-- REQUIRED WORK --
In the article on Trump's negotiating claims, what position does Barbara Perry hold?

* Start SOURCE EXTRACT *

TRADE-ANALYSIS : Struggling to negotiate, Trump often claims countries are eager to talk

WASHINGTON - In President Donald Trump's telling, everyone he's negotiating with has something in common: They're all dying to make a deal with him.

Whether it's Iran, China, Japan, Russia or the Taliban - Trump claims there's a mad rush by foreign friends and foes alike to sit at the table with him and negotiate under his terms. He has repeated the same boastful talking point even as he's struggled to finalize major deals.

"Let me tell you, the China trade deal is dependent on one thing, do I want to make it?," Trump said Tuesday during a summit of the North Atlantic Treaty Organization alliance in London. The Chinese, he added, "want to make a deal now."

Minutes later, Trump said that Saudi Arabia was "very happy" to agree to pay the United States for military protection and that Russia "very badly" wanted to strike an arms control agreement. 

"Russia wants to make a deal as recently as like two weeks ago," he said. 

But as Trump campaigns for his reelection, he has abandoned more deals than he has struck, and his boasts about eager negotiating partners could face scrutiny from voters who expected more results from the self-described master dealmaker, said Barbara Perry, a presidential historian at the University of Virginia's Miller Center of Public Affairs

"Three years into his term, are there going to be people who say 'He promised me X, and I didn't get it, and now I'm not voting him'?" she said. "It's certainly a high-wire act."

In some cases, other countries have flatly contradicted Trump or expressed surprise about his assertions, indicating that some of his claims of favorable negotiating conditions are more wishful thinking than reality. 

During a Thanksgiving Day visit to troops in Afghanistan, Trump said that the Taliban "wants to make a deal" and that "tremendous progress" had been made. 

"They didn't want to do a cease-fire, but now they do want to do a cease-fire," Trump said of the militants.

But the next day, neither the Taliban nor the government of Afghan President Ashraf Ghani indicated that a cease-fire was even under discussion.

More than 100 times over the past two years, Trump has claimed that China was anxious to end the trade war by capitulating to his demands. In one case this summer, he claimed that he had received high-level phone calls from Chinese officials pining for a deal - something that China immediately denied. 

"China is dying to make a deal with me," Trump told reporters on July 30.

Months earlier, China was also desperate to strike a deal - at least in Trump's telling.

* End SOURCE EXTRACT *
* Start PROVIDED DATA *

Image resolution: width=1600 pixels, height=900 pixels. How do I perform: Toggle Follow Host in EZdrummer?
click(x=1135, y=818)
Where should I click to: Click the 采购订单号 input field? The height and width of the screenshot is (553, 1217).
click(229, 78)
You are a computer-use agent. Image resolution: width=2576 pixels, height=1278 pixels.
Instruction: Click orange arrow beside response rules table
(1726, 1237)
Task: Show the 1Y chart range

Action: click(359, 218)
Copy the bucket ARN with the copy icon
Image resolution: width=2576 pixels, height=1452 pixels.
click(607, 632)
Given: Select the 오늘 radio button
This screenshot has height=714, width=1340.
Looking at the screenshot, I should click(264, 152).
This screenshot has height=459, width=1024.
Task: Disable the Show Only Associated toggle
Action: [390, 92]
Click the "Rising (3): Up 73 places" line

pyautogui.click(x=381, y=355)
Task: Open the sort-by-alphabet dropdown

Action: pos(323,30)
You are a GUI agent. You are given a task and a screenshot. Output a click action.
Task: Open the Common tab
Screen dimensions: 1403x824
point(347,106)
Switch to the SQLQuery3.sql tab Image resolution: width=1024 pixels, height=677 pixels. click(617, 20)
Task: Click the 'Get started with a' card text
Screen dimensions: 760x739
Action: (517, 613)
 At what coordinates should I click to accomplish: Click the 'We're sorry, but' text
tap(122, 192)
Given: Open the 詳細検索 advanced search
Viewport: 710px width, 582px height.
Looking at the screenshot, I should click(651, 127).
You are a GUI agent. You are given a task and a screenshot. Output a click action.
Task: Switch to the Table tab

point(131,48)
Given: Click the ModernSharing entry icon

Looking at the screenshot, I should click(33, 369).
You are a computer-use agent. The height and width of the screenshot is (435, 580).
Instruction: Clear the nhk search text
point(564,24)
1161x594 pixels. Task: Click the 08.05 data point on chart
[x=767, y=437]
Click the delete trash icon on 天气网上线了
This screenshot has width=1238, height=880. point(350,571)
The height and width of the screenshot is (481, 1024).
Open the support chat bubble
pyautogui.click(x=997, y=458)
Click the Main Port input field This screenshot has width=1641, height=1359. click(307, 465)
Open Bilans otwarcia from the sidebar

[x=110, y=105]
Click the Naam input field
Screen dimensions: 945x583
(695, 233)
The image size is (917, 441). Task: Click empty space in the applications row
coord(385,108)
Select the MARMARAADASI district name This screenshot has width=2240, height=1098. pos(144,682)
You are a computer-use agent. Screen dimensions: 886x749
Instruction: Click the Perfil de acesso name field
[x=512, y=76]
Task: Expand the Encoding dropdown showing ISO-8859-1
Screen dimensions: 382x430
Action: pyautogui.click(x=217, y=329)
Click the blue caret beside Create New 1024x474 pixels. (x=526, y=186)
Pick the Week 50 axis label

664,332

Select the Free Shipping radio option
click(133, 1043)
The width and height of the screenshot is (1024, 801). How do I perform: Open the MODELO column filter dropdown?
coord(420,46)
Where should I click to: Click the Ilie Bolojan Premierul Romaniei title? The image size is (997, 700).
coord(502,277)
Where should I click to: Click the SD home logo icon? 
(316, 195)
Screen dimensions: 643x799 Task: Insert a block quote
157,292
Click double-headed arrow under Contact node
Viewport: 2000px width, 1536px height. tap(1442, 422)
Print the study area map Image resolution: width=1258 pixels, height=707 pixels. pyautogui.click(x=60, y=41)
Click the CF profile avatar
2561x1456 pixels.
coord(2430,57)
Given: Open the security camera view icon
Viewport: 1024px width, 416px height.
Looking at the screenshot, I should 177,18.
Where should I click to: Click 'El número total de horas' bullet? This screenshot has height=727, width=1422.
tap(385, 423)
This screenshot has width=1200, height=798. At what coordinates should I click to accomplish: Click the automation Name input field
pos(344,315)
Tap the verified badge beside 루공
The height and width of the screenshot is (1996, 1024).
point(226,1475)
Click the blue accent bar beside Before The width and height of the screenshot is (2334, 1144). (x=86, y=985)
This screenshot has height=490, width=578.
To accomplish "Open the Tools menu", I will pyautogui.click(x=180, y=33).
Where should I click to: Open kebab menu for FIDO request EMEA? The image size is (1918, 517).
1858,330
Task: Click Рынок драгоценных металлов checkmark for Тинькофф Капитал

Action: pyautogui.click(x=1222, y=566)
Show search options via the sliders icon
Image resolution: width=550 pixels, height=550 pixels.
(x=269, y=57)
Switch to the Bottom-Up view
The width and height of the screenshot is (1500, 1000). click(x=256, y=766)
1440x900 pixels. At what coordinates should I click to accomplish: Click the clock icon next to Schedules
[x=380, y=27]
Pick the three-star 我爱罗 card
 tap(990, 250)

* End PROVIDED DATA *

-- EXERCISE RESULT --
She is a presidential historian at the University of Virginia's Miller Center of Public Affairs.